[Begin Provided records]
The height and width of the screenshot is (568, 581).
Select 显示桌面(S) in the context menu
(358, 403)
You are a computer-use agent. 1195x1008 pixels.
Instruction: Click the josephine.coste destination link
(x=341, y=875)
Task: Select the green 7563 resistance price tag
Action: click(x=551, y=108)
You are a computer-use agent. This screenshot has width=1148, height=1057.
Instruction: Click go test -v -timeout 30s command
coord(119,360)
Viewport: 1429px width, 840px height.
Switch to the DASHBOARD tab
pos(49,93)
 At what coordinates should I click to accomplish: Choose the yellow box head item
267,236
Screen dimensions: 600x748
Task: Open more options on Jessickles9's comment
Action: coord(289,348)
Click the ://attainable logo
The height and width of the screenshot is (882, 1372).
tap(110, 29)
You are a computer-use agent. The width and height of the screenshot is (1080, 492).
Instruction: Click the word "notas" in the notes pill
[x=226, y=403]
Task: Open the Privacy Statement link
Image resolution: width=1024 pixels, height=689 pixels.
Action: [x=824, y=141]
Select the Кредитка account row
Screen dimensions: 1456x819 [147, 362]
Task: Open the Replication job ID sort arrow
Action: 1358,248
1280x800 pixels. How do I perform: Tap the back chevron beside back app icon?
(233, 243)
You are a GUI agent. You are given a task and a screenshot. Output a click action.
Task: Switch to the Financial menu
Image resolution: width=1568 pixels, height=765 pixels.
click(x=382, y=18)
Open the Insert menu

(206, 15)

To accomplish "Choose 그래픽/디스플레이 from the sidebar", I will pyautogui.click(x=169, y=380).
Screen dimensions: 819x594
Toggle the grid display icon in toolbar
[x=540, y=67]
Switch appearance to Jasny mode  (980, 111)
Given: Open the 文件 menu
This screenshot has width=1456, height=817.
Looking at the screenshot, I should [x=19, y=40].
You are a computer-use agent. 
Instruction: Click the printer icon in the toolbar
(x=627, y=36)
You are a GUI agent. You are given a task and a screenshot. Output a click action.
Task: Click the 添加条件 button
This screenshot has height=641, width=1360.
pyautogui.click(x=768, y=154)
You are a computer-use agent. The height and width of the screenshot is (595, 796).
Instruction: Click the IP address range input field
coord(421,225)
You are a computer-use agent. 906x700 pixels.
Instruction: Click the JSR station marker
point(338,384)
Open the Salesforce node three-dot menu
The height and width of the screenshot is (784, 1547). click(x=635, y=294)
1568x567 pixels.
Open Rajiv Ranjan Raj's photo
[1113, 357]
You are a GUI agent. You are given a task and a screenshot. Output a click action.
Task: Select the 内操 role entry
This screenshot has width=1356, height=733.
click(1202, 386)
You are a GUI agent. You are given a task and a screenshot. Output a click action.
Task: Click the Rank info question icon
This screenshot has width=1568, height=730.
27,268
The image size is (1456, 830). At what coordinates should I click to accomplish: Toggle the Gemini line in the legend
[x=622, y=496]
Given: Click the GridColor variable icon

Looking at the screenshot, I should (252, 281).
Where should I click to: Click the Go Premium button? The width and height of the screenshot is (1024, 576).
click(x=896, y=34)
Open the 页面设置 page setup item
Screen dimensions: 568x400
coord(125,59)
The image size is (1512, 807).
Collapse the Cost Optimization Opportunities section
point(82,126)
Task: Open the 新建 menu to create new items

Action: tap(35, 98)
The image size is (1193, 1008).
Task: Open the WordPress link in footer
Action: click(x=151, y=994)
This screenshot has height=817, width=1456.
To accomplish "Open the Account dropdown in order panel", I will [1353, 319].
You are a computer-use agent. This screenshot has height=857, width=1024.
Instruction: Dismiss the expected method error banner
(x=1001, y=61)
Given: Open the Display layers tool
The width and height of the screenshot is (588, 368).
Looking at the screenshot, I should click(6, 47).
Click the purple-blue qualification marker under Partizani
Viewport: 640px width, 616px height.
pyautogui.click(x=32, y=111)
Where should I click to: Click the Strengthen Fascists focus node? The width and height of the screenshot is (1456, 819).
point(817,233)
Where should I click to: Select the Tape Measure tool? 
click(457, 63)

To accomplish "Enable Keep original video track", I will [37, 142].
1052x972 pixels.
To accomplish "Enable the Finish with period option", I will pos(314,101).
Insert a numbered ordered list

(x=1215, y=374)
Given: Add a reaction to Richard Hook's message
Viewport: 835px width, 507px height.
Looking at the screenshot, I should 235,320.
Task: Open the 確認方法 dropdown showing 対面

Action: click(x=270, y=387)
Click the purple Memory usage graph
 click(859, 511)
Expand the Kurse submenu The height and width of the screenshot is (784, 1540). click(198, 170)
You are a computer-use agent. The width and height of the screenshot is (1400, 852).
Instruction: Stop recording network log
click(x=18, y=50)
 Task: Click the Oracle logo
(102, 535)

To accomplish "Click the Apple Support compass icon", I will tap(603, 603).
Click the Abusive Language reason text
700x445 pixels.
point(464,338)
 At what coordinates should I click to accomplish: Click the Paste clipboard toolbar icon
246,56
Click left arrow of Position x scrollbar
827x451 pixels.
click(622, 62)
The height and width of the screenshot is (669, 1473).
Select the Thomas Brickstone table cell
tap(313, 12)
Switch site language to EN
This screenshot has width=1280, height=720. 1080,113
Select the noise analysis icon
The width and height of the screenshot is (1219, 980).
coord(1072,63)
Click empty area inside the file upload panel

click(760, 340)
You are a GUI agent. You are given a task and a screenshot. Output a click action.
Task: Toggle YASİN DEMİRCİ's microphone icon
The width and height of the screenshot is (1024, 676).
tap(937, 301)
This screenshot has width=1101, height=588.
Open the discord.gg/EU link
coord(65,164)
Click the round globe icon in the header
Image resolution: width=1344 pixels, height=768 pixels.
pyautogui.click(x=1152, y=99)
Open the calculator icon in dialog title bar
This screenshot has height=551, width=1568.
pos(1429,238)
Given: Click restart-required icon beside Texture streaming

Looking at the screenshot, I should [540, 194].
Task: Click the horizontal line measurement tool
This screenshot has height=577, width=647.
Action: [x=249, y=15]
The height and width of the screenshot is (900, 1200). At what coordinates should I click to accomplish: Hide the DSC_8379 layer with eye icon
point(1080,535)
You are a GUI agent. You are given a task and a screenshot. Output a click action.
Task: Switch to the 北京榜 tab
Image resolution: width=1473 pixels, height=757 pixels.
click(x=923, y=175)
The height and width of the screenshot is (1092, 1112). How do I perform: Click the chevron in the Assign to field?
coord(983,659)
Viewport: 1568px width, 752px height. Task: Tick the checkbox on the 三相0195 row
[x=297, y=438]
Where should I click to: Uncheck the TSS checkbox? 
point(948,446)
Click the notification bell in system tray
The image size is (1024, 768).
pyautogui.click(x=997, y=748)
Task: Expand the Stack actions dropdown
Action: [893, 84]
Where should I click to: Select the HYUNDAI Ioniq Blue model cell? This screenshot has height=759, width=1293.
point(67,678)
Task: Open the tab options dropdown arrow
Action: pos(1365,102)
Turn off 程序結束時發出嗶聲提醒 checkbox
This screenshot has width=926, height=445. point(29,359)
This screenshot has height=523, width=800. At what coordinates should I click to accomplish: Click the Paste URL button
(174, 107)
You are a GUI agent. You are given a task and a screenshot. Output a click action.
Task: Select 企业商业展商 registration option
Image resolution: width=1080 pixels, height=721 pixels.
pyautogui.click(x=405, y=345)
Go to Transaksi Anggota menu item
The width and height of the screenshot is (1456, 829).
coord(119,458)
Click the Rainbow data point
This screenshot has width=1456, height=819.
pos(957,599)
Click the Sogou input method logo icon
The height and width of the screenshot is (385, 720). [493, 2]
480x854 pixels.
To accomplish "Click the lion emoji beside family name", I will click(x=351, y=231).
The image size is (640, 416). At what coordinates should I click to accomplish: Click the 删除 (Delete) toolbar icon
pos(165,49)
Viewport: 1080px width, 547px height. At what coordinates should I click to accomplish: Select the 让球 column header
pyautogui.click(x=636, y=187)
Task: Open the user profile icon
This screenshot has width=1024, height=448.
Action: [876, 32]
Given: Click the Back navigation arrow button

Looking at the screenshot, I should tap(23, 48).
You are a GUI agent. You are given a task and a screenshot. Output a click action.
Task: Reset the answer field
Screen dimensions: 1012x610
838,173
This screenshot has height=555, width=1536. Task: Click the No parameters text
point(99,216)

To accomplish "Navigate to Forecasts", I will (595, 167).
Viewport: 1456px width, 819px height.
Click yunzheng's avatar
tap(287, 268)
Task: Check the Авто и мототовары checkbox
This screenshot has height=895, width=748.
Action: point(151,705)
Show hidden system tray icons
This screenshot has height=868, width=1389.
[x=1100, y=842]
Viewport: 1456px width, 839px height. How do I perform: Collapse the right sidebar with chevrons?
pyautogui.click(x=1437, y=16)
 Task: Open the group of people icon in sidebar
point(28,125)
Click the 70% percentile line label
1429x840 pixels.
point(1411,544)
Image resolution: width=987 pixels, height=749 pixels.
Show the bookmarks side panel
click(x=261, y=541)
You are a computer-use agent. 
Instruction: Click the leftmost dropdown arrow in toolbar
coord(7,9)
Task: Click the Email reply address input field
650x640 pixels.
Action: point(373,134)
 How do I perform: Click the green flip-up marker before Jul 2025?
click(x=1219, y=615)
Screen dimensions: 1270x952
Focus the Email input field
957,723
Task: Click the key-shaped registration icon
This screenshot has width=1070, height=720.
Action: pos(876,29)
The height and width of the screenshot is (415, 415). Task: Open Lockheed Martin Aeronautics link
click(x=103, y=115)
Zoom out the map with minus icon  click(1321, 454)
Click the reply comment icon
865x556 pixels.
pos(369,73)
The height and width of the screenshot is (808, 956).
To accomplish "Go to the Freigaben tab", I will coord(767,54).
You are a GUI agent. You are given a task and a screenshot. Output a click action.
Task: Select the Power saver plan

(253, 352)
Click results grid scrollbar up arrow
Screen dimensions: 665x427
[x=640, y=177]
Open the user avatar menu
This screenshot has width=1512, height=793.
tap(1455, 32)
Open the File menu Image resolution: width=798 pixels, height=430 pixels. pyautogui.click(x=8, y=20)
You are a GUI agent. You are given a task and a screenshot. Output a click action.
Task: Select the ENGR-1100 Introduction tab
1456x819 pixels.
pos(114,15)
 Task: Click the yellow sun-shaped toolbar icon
[End Provided records]
What the task requires = Copy the items verbatim, starting with the line that contains "Viewport: 1080px width, 547px" and continuing through the line that contains "Action: pos(876,29)".

Expected output =
Viewport: 1080px width, 547px height. At what coordinates should I click to accomplish: Select the 让球 column header
pyautogui.click(x=636, y=187)
Task: Open the user profile icon
This screenshot has width=1024, height=448.
Action: [876, 32]
Given: Click the Back navigation arrow button

Looking at the screenshot, I should tap(23, 48).
You are a GUI agent. You are given a task and a screenshot. Output a click action.
Task: Reset the answer field
Screen dimensions: 1012x610
838,173
This screenshot has height=555, width=1536. Task: Click the No parameters text
point(99,216)

To accomplish "Navigate to Forecasts", I will (595, 167).
Viewport: 1456px width, 819px height.
Click yunzheng's avatar
tap(287, 268)
Task: Check the Авто и мототовары checkbox
This screenshot has height=895, width=748.
Action: point(151,705)
Show hidden system tray icons
This screenshot has height=868, width=1389.
[x=1100, y=842]
Viewport: 1456px width, 839px height. How do I perform: Collapse the right sidebar with chevrons?
pyautogui.click(x=1437, y=16)
 Task: Open the group of people icon in sidebar
point(28,125)
Click the 70% percentile line label
1429x840 pixels.
point(1411,544)
Image resolution: width=987 pixels, height=749 pixels.
Show the bookmarks side panel
click(x=261, y=541)
You are a computer-use agent. 
Instruction: Click the leftmost dropdown arrow in toolbar
coord(7,9)
Task: Click the Email reply address input field
650x640 pixels.
Action: point(373,134)
 How do I perform: Click the green flip-up marker before Jul 2025?
click(x=1219, y=615)
Screen dimensions: 1270x952
Focus the Email input field
957,723
Task: Click the key-shaped registration icon
This screenshot has width=1070, height=720.
Action: pos(876,29)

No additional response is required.